48 - Preissitzung
Felix Largiadèr Preissitzung
16. Mai 2019, 10:15 - 11:45, Bellavista 3+4, 6. OG
Defining global benchmarks in bariatric surgery. A multicenter analysis of minimally invasive Roux-en-Y gastric bypass and sleeve gastrectomy
D. Gero1, D. A. Raptis2, W. Vleeschouwers3, S. L. van Veldhuisen4, A. San Martin5, Y. Xiao6, M. Galvao7, M. Giorgi8, M. Benois9, F. Espinoza5, M. Hollyman10, A. Lloyd11, H. Hosa1, H. Schmidt1, J. L. Garcia-Galocha12, S. Van de Vrande13, S. Chiappetta14, E. Lo Menzo15, C. Mamédio Aboud7, S. Gagliardo Lüthy16, P. Orchard17, S. Rothe18, G. Prager18, D. J. Pournaras17, R. Cohen7, R. Rosenthal15, R. Weiner14, J. Himpens13, A. Torres12, K. Higa11, R. Welbourn10, M. Berry5, C. Boza5, A. Iannelli9, S. Vithiananthan8, R. Almino7, T. Olbers6, M. Sepulveda5, E. J. Hazebroek4, B. Dillemans3, R. D. Staiger1, M. A. Puhan1, R. Peterli16, M. Bueter1, Presenter: D. Gero1 (1Zurich, 2London/UK, 3Brugge/BE, 4Arnhem/NL, 5Las Condes/CL, 6Gothenburg/SE, 7Sao Paulo/BR, 8Providence/USA, 9Nice/FR, 10Taunton/UK, 11Fresno/USA, 12Madrid/ES, 13Dendermonde/BE, 14Offenbach/DE, 15Weston/USA, 16Basel, 17Bristol/UK, 18Vienna/AT)

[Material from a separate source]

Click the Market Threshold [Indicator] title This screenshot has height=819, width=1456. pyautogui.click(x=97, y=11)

Benchmarking uses best performance in a given field as reference point for others to improve. Surgical benchmarks –best achievable results– were recently introduced in outcome research. Our aim was to identify the global benchmarks for bariatric surgery (BS) (Roux-en-Y gastric bypass [RYGB] and sleeve gastrectomy [SG]).

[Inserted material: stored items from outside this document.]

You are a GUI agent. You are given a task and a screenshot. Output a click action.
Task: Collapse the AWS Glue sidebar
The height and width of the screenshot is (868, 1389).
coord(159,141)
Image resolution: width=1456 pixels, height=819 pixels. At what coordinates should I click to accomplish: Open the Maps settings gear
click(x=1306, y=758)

The establishment of BS benchmarks followed a standardized methodology, previously applied for liver surgery and esophagectomy. Out of 39424 elective bariatric procedures performed in 19 high volume academic centers on 3 continents between 06/2012–05/2017, we identified 4120 RYGB and 1457 SG benchmark cases based on preoperative risk-factors (Fig. 1). Benchmark patients had no: previous abdominal surgery, concomitant procedures, diabetes, sleep apnea, cardiopathy, renal insufficiency, IBD, immunosuppression, anti-coagulation, BMI>50kg/m2, age>65 years and were followed-up for minimum 90-days. We chose clinically relevant endpoints covering intra- and postoperative course, with a focus on complications graded by severity, using the Clavien-Dindo classification and the comprehensive complication index (CCI®). Benchmark cut-offs were set at the 75th percentile of the included centers’ median value for respective outcomes (R software).

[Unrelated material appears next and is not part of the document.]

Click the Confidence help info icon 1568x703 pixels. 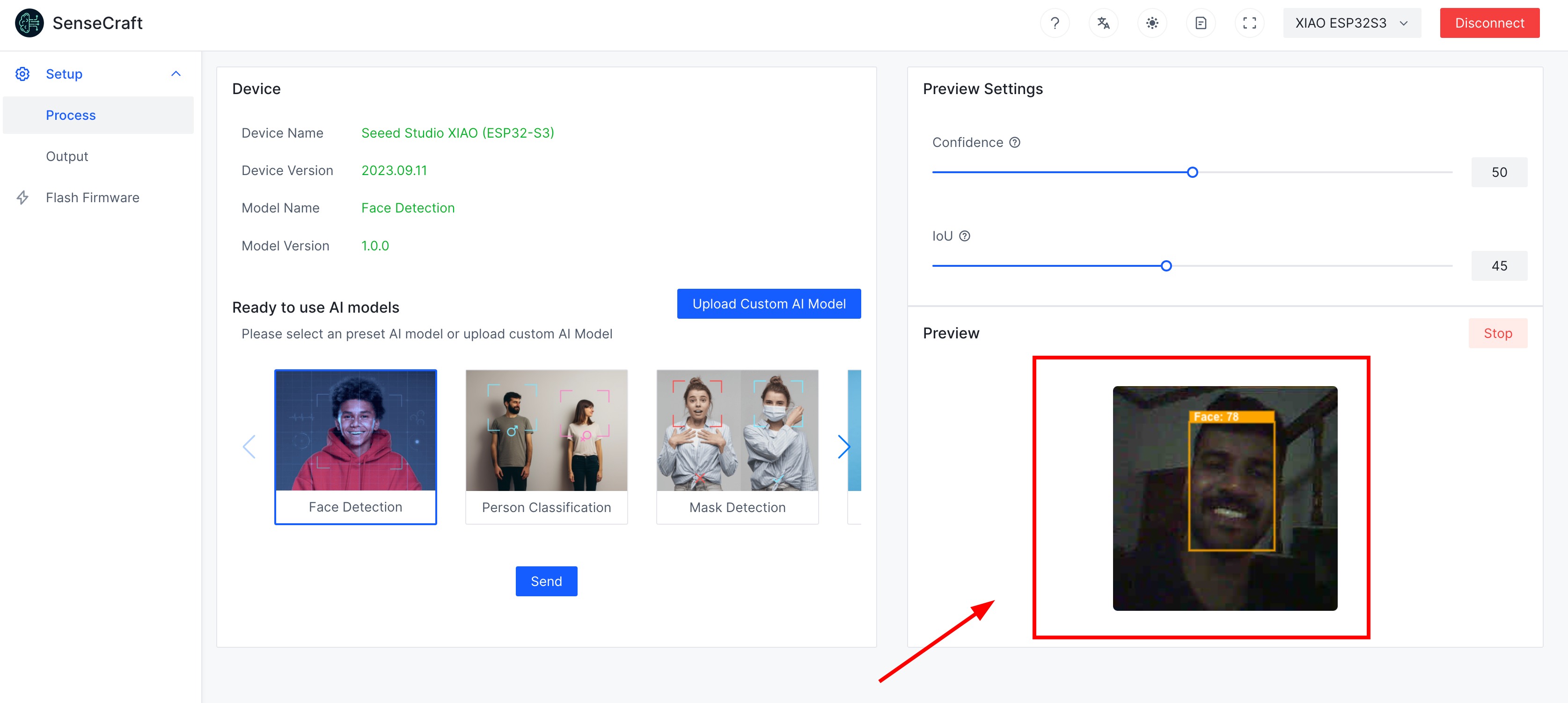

BS patients were mainly females (78%), aged 38±11 years, with a baseline BMI of 40.8±5.8 kg/m2. Benchmark cutoffs for surgical quality indicators are presented in Table 1 for RYGB, and in Table 2 for SG. During the first 90-days, 7.2% of RYGB and 6.2% of SG patients presented at least 1 complication. For RYGB and SG alike, most readmissions occurred beyond 90-days (Fig. 2), and were most frequently due to symptomatic cholelithiasis or abdominal pain of unknown origin (Fig. 3).
Benchmark cutoffs targeting peri-operative outcomes in BS offer a new tool in surgical quality-metrics and may be implemented in the quality-improvement cycle. In high-volume centers, the 90-day postoperative morbidity of BS in low-risk patients is remarkably low and the mortality is zero. However, re-interventions increase with time after surgery and may not entirely depend on baseline patient factors or surgical performance (i.e.: abdominal pain of unknown origin or weight-loss induced cholelithiasis). This emphasizes the need for BS centers to show commitment to long-term follow-up of bariatric patients.